Thursday, January 7, 2016

Will Mathews-Poetry


Nessa Rapoport is the author of the novel, Preparing for Sabbath. Her short stories and essays have been published widely. With Ted Solotaroff, she edited the anthology Writing Our Way Home. She lives in New York with her husband and children.

 In the collection A Women’s Book of Grieving, Rapoport walks hand in hand with the reader through the pain and struggles that accompany the heart when it losses someone. In her poem, “Drowning in Remembrance” we see the rage felt by someone who is grieving, she writes “I surrender, you have left me, and I hate you for it.” She continues this theme of a person in grief in her poem, “The Body in Greif”writing, “Now pleasure tastes like ash, your nakedness is in the grave.”

“From The Darkest Place”

From the darkest place, base of the shattered stairs, the stony voice says: Never, and: No, and: Unforgiven, but I, volleying against despair, still cry out in the habit of hopefulness. Find me, lift me up, bathe me in forgotten grace.”

This is another poem in which the deeper emotions felt during grief are displayed to the reader.  The lines “From the darkest place” can be inferred to mean the worst stage of grieving, the hopeless, what do I do now stage. But then the poem shifts and the darkness is hit with a “volley(ing) against despair.” Even though what the writer yells at despair may be futile, it shows that she has not totally lost hope and may one day be lifted up. The poem is similar to the common theme of grief in the other poems, shown through the discussion of the “darkest place”, however the ending as discussed shows a different voice then that of one in total despair.

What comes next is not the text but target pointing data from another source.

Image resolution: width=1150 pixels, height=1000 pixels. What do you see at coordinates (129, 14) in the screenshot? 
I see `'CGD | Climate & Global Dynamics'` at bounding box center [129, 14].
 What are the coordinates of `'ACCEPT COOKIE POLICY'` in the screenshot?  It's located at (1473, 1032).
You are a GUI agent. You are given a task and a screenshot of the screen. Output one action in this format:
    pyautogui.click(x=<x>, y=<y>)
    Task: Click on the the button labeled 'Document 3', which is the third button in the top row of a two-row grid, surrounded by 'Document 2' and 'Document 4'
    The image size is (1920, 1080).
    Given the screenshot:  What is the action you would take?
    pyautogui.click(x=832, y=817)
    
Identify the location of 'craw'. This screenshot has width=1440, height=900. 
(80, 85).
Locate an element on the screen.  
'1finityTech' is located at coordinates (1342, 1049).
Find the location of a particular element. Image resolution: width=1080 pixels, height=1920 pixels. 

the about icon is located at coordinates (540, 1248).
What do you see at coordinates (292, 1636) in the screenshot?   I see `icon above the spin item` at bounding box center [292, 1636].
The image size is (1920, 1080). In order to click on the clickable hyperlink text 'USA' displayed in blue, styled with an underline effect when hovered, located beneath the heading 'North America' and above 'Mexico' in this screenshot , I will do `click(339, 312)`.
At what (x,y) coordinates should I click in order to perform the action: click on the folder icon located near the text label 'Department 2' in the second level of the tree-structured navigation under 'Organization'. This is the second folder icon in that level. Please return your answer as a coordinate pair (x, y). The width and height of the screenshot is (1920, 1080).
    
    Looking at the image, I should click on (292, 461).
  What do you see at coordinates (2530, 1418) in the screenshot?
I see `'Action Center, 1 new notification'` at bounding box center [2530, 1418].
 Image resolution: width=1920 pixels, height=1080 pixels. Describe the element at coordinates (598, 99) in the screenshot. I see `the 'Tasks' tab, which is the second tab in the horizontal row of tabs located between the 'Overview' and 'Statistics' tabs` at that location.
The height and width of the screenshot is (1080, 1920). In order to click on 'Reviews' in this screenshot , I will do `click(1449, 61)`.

The poems in this collection are mostly free verse and deal with the pain and depression of grief. This theme for the poems, gives them a darker side. While I am in no way a poet, I have dabbled in writing a few just for the fun of it. As odd as it may sound, I have found that they come out to sound rather dark as well. So it is something that the author and I have in common.  In difference all of Rapoport’s poems somewhat connect, while any that I have written have very little to do with each other. So when I write again I may want to try and connect my poems through common themes and ideas.

 

  1. Rapoport, Nessa. A Woman's Book of Grieving. W. Morrow, 1994.

1 comment:

  1. Will--You are a profound thinker and reader. I'd love to see you explore some of your depths in verse.